- What you will do
Write down the listing again exactly as it appears below, without its pictures.

- Records for this task
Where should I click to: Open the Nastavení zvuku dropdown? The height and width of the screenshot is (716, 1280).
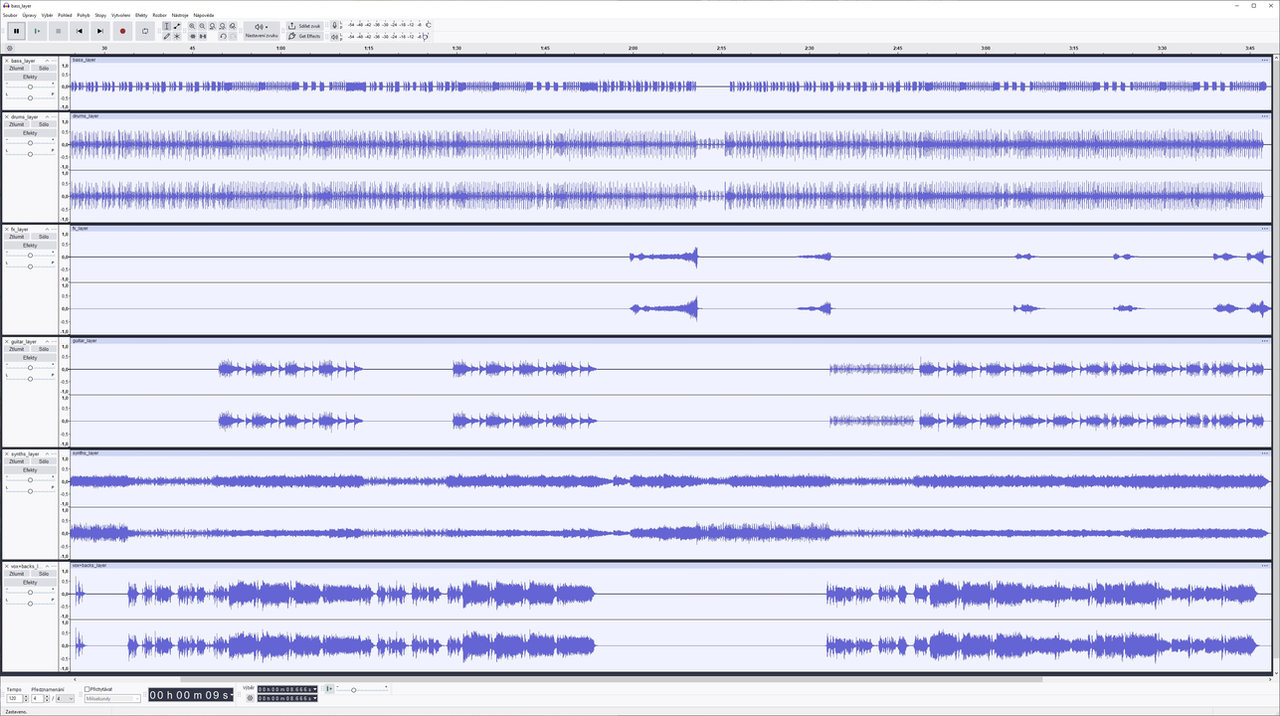tap(261, 31)
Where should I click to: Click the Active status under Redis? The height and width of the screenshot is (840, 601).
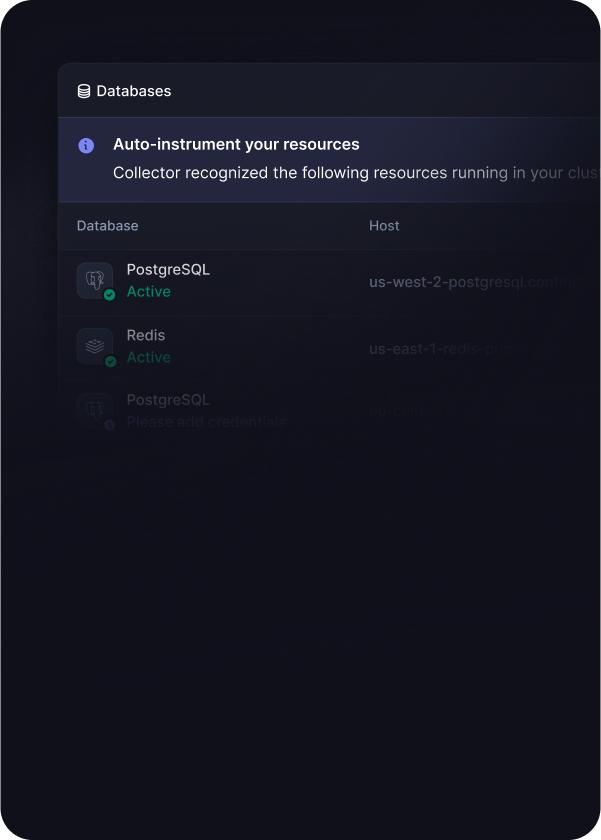pyautogui.click(x=149, y=357)
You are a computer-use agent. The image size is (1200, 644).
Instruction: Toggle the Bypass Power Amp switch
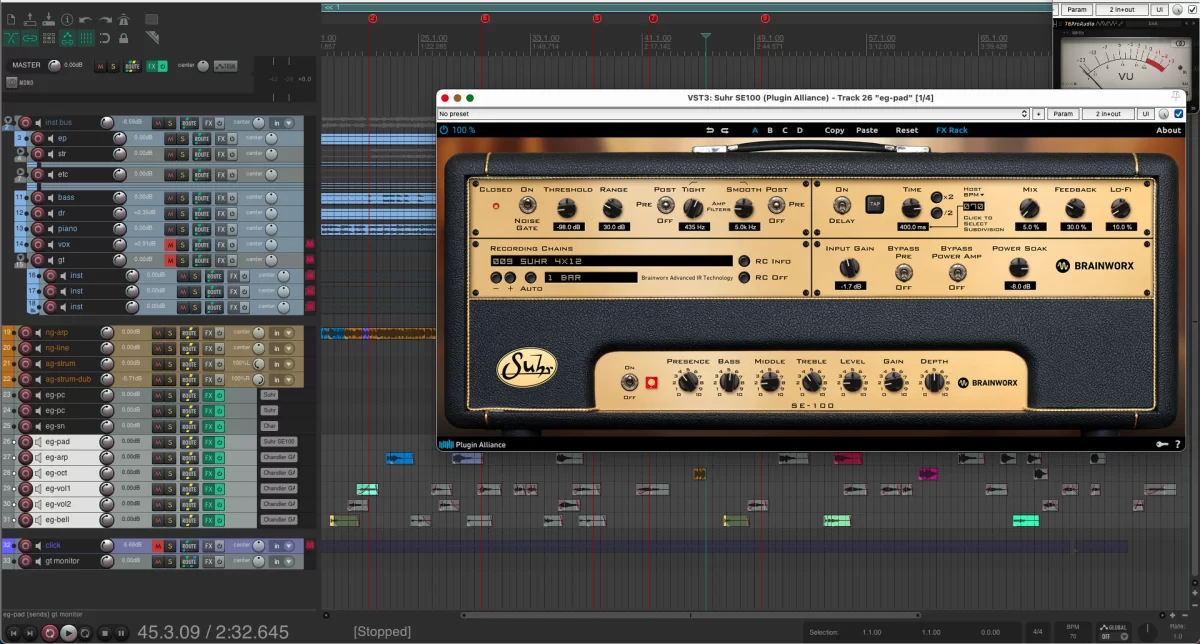956,270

- Solution to this task
Where should I click to: Open the Nastavení zvuku dropdown? The height and width of the screenshot is (716, 1280).
tap(261, 31)
Where should I click to: Click the Active status under Redis? The height and width of the screenshot is (840, 601).
pyautogui.click(x=149, y=357)
You are a computer-use agent. The image size is (1200, 644).
Instruction: Toggle the Bypass Power Amp switch
956,270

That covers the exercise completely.